Hans Memling - Resurrection  - Christ and His mother Ave Maria Florida

Risen Christ visits His mother Mary – detail of painting by Hans Memling

I may be said to celebrate Easter, rightly and truthfully when I can see and feel and show that the Risen Christ is driving the death of sin out of me and He is filling me, making me alive with His new, glorified life. What do I mean by that? What I have in mind comes from what we just heard of Saint Paul’s First Letter to the Corinthians. Saint Paul wrote, “Do you not know that a little yeast leavens all the dough? Clear out the old yeast, so that you may become a fresh batch of dough…” In other words, the yeast of sin corrupted the whole loaf.  The old yeast of “malice and wickedness” spoiled all of creation.

Saint Paul wants us to be sure that there must be no room for sin in our lives. He writes, “Clear out the old yeast, so that you may become a fresh batch of dough…For our paschal lamb, Christ, has been sacrificed. Therefore, let us celebrate the feast, not with the old yeast, the yeast of malice and wickedness, but with the unleavened bread of sincerity and truth.”

What do Saint Paul’s words tell us today? They tell us that to celebrate the feast, to celebrate rightly the time of Easter, we must say “Yes” to Christ with sincerity, that is, with our whole heart, and in truth, that is, with our whole mind. What might that look like in practice? I know that is time to celebrate Easter when I see that the Risen Christ is alive and at work in me. I know that He is at work in me when my heart rejects the idols and addictions of this world. I know that the Risen Christ is alive and at work in me when my mind rejects Satan’s lies that I am a spiritual orphan and that I am defined by my sin.  I know that the Risen Christ is at work in me when I am sure that the greatest gift I can give you is to tell you in word and deed that Christ has died, Christ is risen and Christ will come again. And when all of that is true, then I know that it is time to celebrate Easter.

So, on this Easter Sunday, here is my gift to you. I proclaim that Christ has died! When I rejected the law and grace of God and deserved the eternal absence of God, Jesus, Who is Son of God and Son of Mary, chose to wash away the stain of my sin with His own Blood. Yes, I am a sinner, and the death of Christ proves that I am a loved sinner.

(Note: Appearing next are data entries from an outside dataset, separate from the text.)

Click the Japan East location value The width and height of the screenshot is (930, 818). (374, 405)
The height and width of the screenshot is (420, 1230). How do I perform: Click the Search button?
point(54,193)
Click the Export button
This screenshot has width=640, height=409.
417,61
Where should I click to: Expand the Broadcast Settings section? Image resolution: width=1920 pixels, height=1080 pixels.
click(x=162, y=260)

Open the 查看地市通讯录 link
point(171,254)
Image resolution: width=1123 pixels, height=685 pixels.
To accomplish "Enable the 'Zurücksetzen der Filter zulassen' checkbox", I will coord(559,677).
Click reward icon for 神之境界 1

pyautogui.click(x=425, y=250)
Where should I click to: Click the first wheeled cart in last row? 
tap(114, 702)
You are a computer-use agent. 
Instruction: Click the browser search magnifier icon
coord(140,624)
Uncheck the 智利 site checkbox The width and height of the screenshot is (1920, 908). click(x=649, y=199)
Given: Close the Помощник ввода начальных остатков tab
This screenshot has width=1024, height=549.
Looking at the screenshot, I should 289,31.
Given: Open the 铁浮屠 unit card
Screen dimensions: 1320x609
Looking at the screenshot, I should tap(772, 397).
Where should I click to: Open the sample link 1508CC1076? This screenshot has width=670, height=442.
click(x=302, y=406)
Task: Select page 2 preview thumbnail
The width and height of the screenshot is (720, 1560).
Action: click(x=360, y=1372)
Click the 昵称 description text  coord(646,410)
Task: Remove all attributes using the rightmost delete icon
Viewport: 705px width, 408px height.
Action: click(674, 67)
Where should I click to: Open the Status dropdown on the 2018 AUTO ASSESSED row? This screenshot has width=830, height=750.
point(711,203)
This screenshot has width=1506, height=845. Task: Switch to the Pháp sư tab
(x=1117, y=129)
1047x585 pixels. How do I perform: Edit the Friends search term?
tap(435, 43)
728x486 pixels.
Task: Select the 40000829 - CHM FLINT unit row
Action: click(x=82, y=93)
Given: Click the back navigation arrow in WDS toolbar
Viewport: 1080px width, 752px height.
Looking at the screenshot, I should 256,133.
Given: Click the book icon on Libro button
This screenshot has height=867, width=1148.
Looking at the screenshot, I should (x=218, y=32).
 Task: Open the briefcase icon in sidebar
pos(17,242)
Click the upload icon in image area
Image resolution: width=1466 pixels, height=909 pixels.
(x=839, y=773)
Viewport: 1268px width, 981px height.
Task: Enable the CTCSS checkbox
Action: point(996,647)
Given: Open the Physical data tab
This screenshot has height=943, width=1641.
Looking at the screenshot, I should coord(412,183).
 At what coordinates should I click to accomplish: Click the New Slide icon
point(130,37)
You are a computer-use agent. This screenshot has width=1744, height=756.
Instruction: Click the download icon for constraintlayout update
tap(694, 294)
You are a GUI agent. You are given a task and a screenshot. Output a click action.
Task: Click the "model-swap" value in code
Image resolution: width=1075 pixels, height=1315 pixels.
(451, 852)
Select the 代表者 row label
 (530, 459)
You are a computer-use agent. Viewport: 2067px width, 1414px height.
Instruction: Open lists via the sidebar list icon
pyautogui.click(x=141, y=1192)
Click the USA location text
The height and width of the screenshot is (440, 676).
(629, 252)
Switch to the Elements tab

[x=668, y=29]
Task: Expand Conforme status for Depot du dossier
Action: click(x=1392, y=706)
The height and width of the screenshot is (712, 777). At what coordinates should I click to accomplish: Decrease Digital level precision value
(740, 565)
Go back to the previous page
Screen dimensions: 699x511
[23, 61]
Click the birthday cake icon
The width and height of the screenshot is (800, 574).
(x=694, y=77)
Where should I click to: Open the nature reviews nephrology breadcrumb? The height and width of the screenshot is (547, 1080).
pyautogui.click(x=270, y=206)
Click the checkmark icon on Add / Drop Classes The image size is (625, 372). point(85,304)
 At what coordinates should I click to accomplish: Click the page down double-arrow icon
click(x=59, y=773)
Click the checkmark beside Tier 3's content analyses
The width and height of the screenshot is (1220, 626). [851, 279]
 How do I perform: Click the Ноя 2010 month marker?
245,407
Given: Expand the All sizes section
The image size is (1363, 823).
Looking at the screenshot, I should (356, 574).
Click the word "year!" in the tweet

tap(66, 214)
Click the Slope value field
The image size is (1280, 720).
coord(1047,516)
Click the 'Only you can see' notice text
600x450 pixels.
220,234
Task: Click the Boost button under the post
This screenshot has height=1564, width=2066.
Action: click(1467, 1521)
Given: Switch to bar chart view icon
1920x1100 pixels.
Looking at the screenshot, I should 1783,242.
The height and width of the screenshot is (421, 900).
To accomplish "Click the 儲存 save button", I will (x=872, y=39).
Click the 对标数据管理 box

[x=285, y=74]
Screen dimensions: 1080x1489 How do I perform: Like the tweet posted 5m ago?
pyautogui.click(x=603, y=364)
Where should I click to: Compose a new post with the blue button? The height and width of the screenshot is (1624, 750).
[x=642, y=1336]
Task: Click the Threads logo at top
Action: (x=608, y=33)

On this Easter Sunday, here is my gift to you. I proclaim to you that Christ is risen! The tomb could not hold Him.  Hell could not hold Him. Death did not destroy Him. Sin—even my sin—did not defeat Him. Christ our Lord is victorious over sin and death and He offers to share His victory with us.

On this Easter Sunday, here is my gift to you. I proclaim to you that Christ will come again! He will come in glory to judge the living and the dead. He will bring to perfection all touched by His grace. And He will honor the freedom of all who reject His gift.

My friends, surely now we are in the Easter season. Let us respond, in sincerity and in truth, with celebration, preparation and proclamation. We respond to Easter with celebration through prayer, worship and Christian fellowship.

What about preparation? Well, in this life, the cross cannot be avoided.  It is the first step to eternal life. Let’s prepare for the joy of Easter by helping each other to carry our cross, spiritually, morally and physically.

What about proclamation? The world must receive from us what our Lord has commanded us to give. We must give the world the greatest gift. We must give by the witness of our words and by the witness of our lives the proclamation that Christ has died, Christ is risen, Christ will come again.

If we do that, if we bear witness to the presence and power of the Risen Lord in this time of Easter by celebration, preparation and proclamation, then we can echo the psalm we heard this morning and say, “I shall not die, but live, and declare the works of the Lord.”

May God’s Holy Name be praised now and forever.